FORM OF AMENDMENT FOUR

TO THE

FUND ACCOUNTING AGREEMENT

This AMENDMENT FOUR (the “Amendment”) amends that certain FUND ACCOUNTING AGREEMENT, dated November 10, 2017, by and among Hartford Funds Management Company, LLC, and each of Hartford Funds Exchange-Traded Trust, and Lattice Strategies Trust (collectively, the “Trusts”) (the “Agreement”), on behalf of their respective series listed on Schedule A (each a “Fund”), and is effective as of August [ ], 2021 (the “Effective Date”).

WHEREAS, each of the series listed on Schedule A to the Agreement is a separate series of the Trusts having separate assets and liabilities; and

WHEREAS, the parties hereto desire to amend and restate the Schedule A to reflect adding a new Fund, Hartford Schroders ESG US Equity ETF, as set forth below and as previously approved by the Boards of Trustees (“Board”).

NOW, THEREFORE, in consideration of the promises and covenants contained herein, it is agreed among the parties hereto as follows:

 

  1.

Schedule A of the Agreement is hereby deleted and replaced with the amended and restated Schedule A attached to this Amendment.

 

  2.

The changes to the Agreement reflected in the Amendment shall become effective as of the Effective Date reflected in this Amendment.

 

  3.

All other provisions of the Agreement remain in full force and effect.

 

  4.

Except as amended by this Amendment, the terms of the Agreement remain unchanged and may be further modified only by mutual written agreement of the parties and the approval of the Board.

 

  5.

This Amendment may be executed by the parties hereto on any number of counterparts, and all of said counterparts taken together shall be deemed to constitute one and the same instrument.

[signatures follow on next page]

 

1


IN WITNESS WHEREOF, the parties hereto have caused this Amendment to be duly executed all as of the date first above written.

 

HARTFORD FUNDS EXCHANGE-TRADED TRUST
By:    
  David A. Naab
  Vice President and Treasurer
LATTICE STRATEGIES TRUST
By:    
  David A. Naab
  Vice President and Treasurer
HARTFORD FUNDS MANAGEMENT COMPANY, LLC
By:    
  Gregory A. Frost
  Chief Financial Officer


AMENDED AND RESTATED SCHEDULE A

To the Fund Accounting Agreement

This Amended and Restated Schedule A to that certain Fund Accounting Agreement dated November 10, 2017, is effective as of August [ ], 2021.

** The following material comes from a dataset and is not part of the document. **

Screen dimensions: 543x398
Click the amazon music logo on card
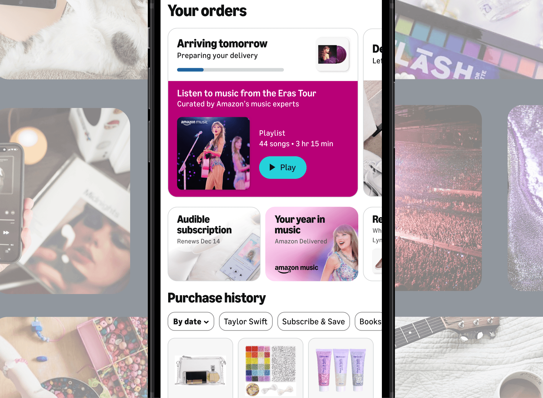(x=296, y=268)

HARTFORD FUNDS EXCHANGE-TRADED TRUST

Hartford Core Bond ETF

Hartford Municipal Opportunities ETF

Hartford Schroders ESG US Equity ETF

Hartford Schroders Tax-Aware Bond ETF

Hartford Short Duration ETF

Hartford Total Return Bond ETF

LATTICE STRATEGIES TRUST

Hartford Longevity Economy ETF

Hartford Multifactor Developed Markets (ex-US) ETF

Hartford Multifactor Diversified International ETF

Hartford Multifactor Emerging Markets ETF

Hartford Multifactor Small Cap ETF

Hartford Multifactor US Equity ETF


Schedule B to this Amendment

General Terms

 

1.

Capitalized terms not defined herein shall have the meanings given to them in the Existing Agreement.

 

2.

The Parties’ duties and obligations are governed by and limited to the express terms and conditions of this Amendment, and shall not be modified, supplemented, amended or interpreted in accordance with, any industry custom or practice, or any internal policies or procedures of any Party. This Amendment (including any attachments, schedules and addenda hereto), along with the Existing Agreement, as amended, contains the entire agreement of the Parties with respect to the subject matter hereof and supersedes all previous communications, representations, understandings and agreements, either oral or written, between the Parties with respect thereto.

 

3.

This Amendment may be executed in counterparts, each of which when so executed will be deemed to be an original. Such counterparts together will constitute one agreement. Signatures may be exchanged via facsimile or electronic mail and signatures so exchanged shall be binding to the same extent as if original signatures were exchanged.

 

4.

This Amendment and any dispute or claim arising out of or in connection with it, its subject matter or its formation (including non-contractual disputes or claims) shall be governed by and construed in accordance with the laws of the same jurisdiction as the Existing Agreement.